Her billions do not necessarily mean she is a billion times happier.
I’m also not shocked when Deepika admits to have initially refused medication. The stigma and the sheer unacceptance of any glimmer of mental illness is rampant around the world – South Asia, perhaps the most.
We come from a part of the world where any hint of mental instability is quickly explained away as an inherent problem within the affected person who needs to just ‘figure it out’, or if you are really old school, it’s explained away as the effect of nazar or jinnat, curable with some jadoo tona.
But, clearly, these limited efforts are failing us.
So little has been done to address and monitor the prevalence of mental illness in Pakistan, I couldn’t even find a reliable enough figure on how many might currently be suffering from anxiety or depression.
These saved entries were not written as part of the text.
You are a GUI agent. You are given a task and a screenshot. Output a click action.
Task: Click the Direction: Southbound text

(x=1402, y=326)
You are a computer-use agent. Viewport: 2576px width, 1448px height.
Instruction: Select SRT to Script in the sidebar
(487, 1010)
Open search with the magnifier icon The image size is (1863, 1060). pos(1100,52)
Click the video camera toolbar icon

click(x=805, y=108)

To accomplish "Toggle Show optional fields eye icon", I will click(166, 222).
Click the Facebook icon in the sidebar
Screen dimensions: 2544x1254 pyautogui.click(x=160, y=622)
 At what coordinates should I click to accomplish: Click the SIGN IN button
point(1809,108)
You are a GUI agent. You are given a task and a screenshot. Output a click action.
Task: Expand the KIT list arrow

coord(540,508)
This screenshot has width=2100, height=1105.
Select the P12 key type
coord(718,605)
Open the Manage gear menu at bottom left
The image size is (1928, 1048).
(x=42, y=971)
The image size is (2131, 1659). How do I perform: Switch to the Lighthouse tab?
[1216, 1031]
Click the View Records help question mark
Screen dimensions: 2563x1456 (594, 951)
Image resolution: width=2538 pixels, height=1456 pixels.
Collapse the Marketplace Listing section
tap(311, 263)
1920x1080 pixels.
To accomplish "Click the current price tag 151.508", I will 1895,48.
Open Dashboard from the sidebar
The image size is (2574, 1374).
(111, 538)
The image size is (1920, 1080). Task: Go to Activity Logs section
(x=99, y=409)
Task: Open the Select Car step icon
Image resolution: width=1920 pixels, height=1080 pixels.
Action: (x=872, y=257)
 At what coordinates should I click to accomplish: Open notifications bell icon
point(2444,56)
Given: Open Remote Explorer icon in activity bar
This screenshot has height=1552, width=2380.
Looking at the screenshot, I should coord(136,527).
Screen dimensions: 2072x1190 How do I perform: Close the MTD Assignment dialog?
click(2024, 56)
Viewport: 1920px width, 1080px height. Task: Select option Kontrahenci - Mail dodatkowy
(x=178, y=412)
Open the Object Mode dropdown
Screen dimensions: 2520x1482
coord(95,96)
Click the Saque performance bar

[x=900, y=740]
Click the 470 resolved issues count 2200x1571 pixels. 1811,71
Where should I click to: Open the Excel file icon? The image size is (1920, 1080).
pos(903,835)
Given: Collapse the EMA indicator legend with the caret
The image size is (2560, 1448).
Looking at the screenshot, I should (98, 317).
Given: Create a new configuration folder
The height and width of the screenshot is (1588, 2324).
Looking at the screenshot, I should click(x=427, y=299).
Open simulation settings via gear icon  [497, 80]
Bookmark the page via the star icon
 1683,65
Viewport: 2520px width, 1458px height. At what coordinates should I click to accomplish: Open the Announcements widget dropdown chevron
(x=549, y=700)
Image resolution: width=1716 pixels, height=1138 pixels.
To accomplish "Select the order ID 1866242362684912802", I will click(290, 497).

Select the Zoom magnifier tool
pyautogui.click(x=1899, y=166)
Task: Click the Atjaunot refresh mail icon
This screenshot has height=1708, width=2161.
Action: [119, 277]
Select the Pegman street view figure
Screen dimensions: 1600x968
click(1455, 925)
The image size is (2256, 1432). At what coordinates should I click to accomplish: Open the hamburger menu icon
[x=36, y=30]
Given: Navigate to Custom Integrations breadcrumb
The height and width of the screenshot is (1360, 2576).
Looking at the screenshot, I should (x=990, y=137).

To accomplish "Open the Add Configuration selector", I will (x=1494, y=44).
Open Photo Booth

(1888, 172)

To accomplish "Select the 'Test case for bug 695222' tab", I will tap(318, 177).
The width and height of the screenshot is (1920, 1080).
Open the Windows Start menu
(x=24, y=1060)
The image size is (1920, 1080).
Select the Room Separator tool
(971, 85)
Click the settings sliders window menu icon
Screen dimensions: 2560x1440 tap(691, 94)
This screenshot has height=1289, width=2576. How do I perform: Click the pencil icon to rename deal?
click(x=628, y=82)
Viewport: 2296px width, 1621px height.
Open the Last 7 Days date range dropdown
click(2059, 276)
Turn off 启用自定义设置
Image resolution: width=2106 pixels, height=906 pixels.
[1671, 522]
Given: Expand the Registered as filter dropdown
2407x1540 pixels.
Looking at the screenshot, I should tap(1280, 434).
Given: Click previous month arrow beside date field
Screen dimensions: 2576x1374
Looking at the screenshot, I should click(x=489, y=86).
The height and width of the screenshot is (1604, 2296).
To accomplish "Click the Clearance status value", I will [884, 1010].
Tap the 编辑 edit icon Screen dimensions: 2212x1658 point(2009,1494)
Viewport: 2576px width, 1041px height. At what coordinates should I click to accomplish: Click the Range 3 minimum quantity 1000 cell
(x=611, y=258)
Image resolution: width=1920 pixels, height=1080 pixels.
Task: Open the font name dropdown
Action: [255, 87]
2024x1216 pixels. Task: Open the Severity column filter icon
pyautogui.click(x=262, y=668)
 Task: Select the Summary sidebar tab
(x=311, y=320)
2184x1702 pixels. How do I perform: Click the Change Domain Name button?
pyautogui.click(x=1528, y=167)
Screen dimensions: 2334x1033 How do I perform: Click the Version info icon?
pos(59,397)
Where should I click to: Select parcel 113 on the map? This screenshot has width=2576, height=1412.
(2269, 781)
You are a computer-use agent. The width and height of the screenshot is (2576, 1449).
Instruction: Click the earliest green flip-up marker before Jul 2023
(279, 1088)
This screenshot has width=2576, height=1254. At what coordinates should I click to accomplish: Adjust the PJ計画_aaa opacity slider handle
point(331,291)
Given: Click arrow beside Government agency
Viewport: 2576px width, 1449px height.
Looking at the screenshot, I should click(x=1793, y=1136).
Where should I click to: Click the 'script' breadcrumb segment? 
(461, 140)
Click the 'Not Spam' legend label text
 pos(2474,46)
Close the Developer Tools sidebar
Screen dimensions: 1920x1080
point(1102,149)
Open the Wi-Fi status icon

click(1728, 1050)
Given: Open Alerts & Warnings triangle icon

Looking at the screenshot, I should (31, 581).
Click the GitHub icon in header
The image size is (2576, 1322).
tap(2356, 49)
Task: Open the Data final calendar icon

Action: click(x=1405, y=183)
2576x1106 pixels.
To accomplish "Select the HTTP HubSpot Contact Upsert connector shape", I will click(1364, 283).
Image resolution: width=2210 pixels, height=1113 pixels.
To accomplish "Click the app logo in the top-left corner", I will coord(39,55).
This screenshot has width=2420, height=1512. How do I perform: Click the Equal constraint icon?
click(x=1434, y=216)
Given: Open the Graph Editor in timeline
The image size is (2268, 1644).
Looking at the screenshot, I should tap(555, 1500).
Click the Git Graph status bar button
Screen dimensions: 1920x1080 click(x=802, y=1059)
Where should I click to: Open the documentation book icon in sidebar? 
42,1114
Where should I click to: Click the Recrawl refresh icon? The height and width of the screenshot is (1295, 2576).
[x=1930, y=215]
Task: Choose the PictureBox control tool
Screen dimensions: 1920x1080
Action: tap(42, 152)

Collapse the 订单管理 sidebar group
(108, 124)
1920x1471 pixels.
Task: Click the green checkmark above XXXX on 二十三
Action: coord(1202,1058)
However, based on my own mini-scientific enquiry (i.e. a few Google searches), the vastness of instability in our society, the alarmingly high suicide rates, the out of control poverty, a complete lack of basic necessities, and an internal war waged by fanatics, I’m willing to bet there are more than just a few people feeling inherently anxious, inherently depressed.
As Deepika writes in her op-ed, the World Health Organisation has categorically noted that in a few years anxiety and depression will be the world’s most widespread epidemic.
In a region that is fascinated with the Bollywood cult, and prone to celebrity-worship, if everyone’s current favourite heroine becomes the reason why we all smarten up; pay a little more attention and pass a little less judgment on those battling with depression, then kudos to Deepika.